Well, I'm sorry to be both lazy and superstitious. Otoh you're being somewhat something or other for using the word proof when no one has uttered the word.

Moving on, so in a cooling climate you'd still expect the odd warm day and or season? I think that's right. And in a cooling climte we'd expect LESS warm events then cold? I think so.

And what do we see atm? More warming events (and warmth of greater magnitute) than cool ones. Proof? Nope, such a word would not cross my lips but I think it's evidence.

it's a pity neither of us was around as the NW Europe LIA started because we could have dismissed the LIA, and those saying it was happening as superstitious, on the basis of the odd hot summer or warm day...

Oh for goodness sake, proof, evidence, suggestion....what does it matter what word is used, last post I said proof, the one before I said evidence.
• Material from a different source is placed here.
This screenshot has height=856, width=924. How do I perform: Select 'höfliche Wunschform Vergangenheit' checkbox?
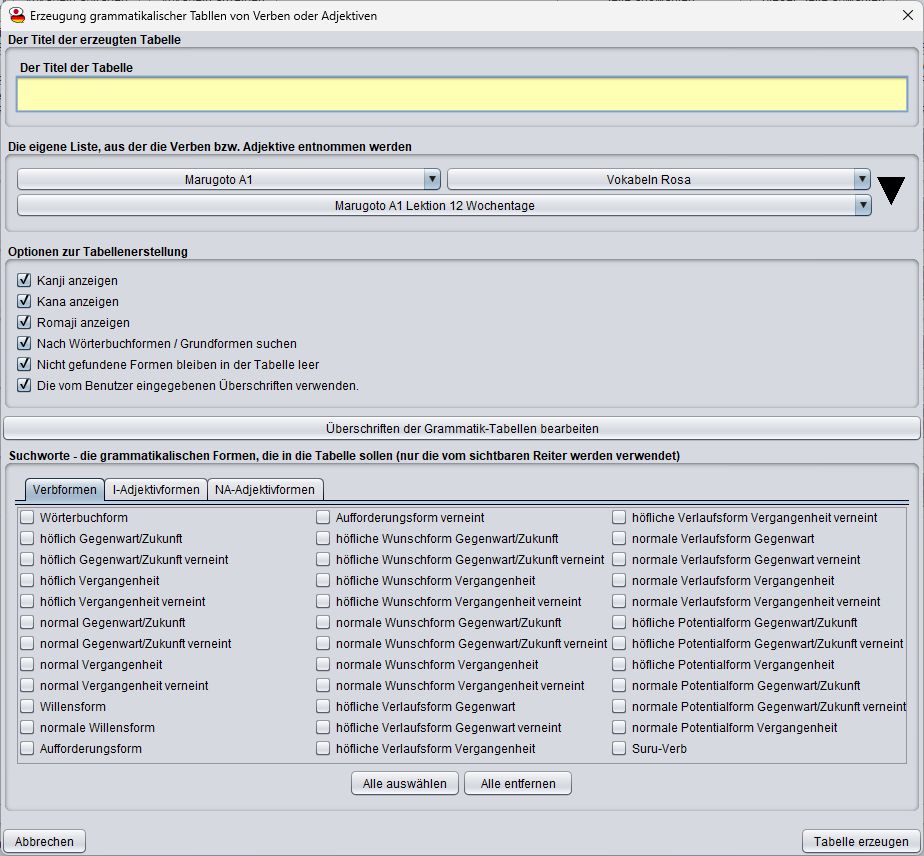point(324,581)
And at no point have I directed lazy or superstitious as a direct personal insult to you, stop taking it as such when I've even gone to the lengths of explaining I was being light hearted.

At the time when all individual weather events are collated we'll be able to say whether or not there are less or more cooling or warming events. At the current time, we cannot because the information isn't there to scrutinise.

If anyone here can show me the research and proof/evidence/suggestion that the current drought situation in Russia is directly attributable to AGW, together with the reasons of how and why, I'll gladly retract and grovel. Until then, it's weather in my eyes unless I'm free to say last years cold winter shouldn't have happened in an AGW world and thus AGW isn't happening.

Do we stick to the IPCC standard of 30 years or not? Can't have it both ways.

Greywolf - there's a world of difference between 'will see' and 'are seeing' - we need the benefit of hindsight to first measure and then the dissection of all interactions to attribute.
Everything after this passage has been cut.